Zu diesem Netzwerk gehörte einst auch Orbáns ehemaliger Mitbewohner aus Studienzeiten, Lajos Simicska. Er überwarf sich 2015 mit Orbán und musste anschließend mit ansehen, wie sein Unternehmensimperium zerfiel. Seine Vermögenswerte wurden von Mészáros und anderen übernommen.
Zu den weiteren prominenten Mitgliedern zählen Orbáns Schwiegersohn István Tiborcz sowie der langjährige Wanderpartner des Ministerpräsidenten, István Garancsi, und Gyula Balásy, der Mann hinter dem Werbeimperium, das die Regierung bedient.
Kritiker sprechen offen von einem System der Selbstbedienung. Ein Ökonom vom Budapester Zentrum für Korruptionsforschung bezeichnet das Orbán-Modell als "Kleptokratie", bei der staatliche Gelder gezielt an politische Verbündete fließen: "Die Elite beraubt den Staat öffentlicher Gelder und nutzt dabei die mangelnde Rechtsstaatlichkeit aus."
Auch die EU sieht das kritisch und hat bereits Milliarden an Fördergeldern eingefroren – wogegen der Ungarn-Premier lautstark wettert.
Orbán selbst weist alle Vorwürfe zurück. Unternehmen wie Duna Aszfalt betonen, ihr Erfolg beruhe auf Erfahrung und Qualität – nicht auf politischen Beziehungen.
Brisant: Kurz vor der kommenden Wahl gerät das System zunehmend unter Druck. In Umfragen liegt die Opposition teilweise deutlich voran. Ob das milliardenschwere Netzwerk Orbán diesmal hilft oder ihm zum Verhängnis wird, entscheidet sich im April an der Wahlurne.

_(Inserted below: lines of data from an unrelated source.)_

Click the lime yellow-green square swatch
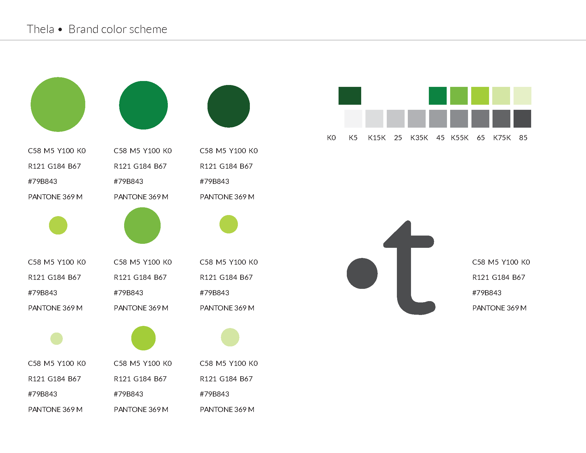[480, 96]
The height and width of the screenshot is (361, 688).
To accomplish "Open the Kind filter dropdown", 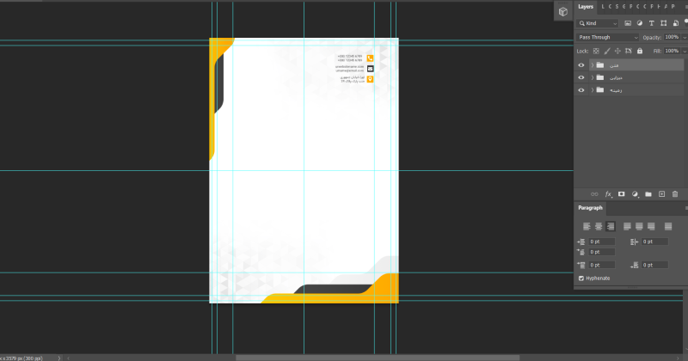I will (599, 23).
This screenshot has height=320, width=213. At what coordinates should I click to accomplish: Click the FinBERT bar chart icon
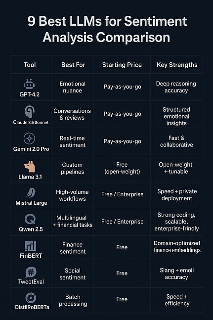(30, 246)
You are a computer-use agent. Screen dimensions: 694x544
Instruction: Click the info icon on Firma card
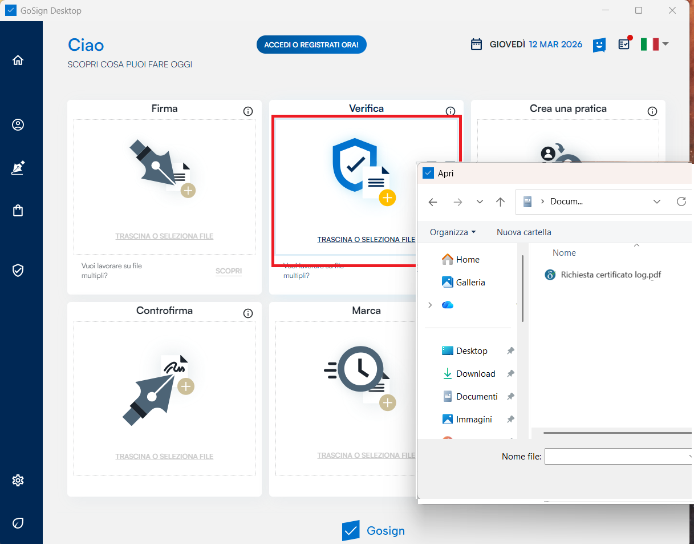pyautogui.click(x=248, y=111)

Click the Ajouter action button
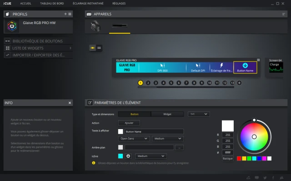tap(129, 123)
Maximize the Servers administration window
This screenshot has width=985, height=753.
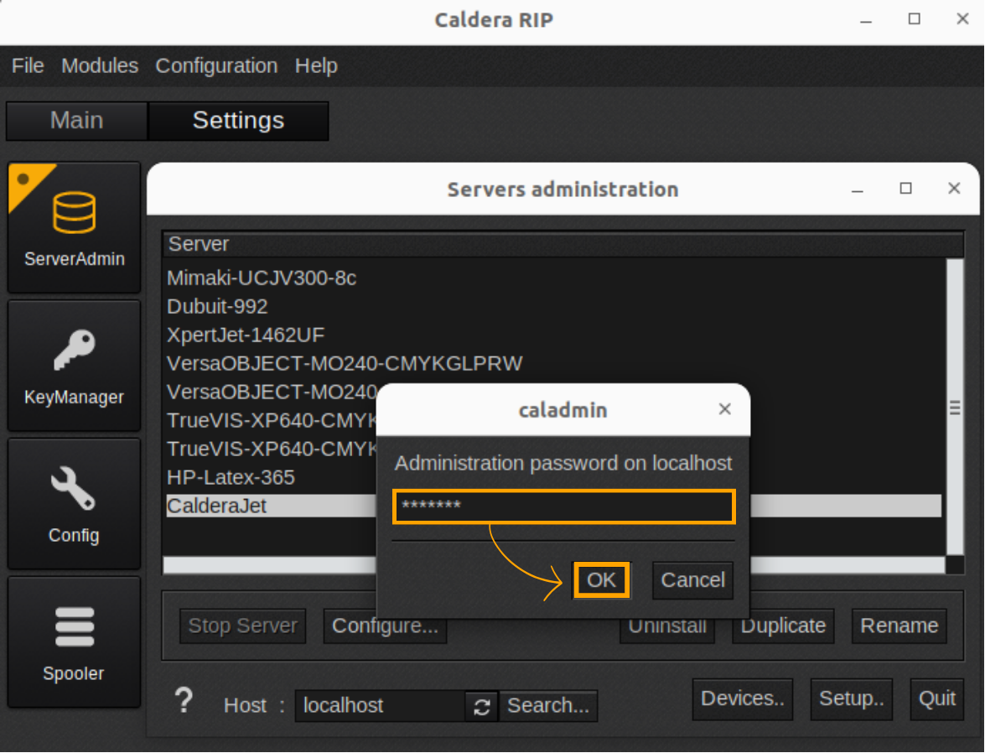[x=905, y=189]
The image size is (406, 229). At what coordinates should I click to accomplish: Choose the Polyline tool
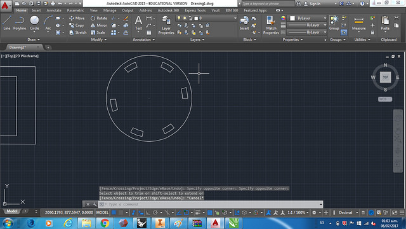(20, 23)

Seit 2012 haben 50 Länder im Korruptionsindex (CPI) einen deutlichen Rückgang ihrer Punktzahl verzeichnet. Zu den Ländern mit den stärksten Einbußen in Europa zählen die Türkei (31) und Ungarn (40). Grundsätzlich gilt: Je höher die Punktezahl, desto freier sind Länder von Korruption. Maximal gibt es 100 Punkte zu erreichen.
Unter Viktor Orbáns Regierung (ab 2010) sackt Ungarn im CPI beständig ab: "Dies spiegelt eine seit einem Jahrzehnt andauernde strukturelle Schwächung der Integritätsmechanismen wider, die durch demokratische Rückschritte, Konflikte, institutionelle Fragilität und tief verwurzelte Gönnernetzwerk begünstigt wird", heißt es dazu.
Ungarn wird damit inzwischen als beinahe so korrupt eingestuft wie die Ukraine (36). Es gibt aber einen großen Unterschied: In dem kriegsgebeutelten Land hat die Korruptionsbekämpfung ihren Namen auch verdient. Der anhaltende Druck von NGOs, der Öffentlichkeit und Journalisten hat dazu beigetragen, Reformen in diesem Bereich voranzutreiben und die Unabhängigkeit der Ermittler zu sichern.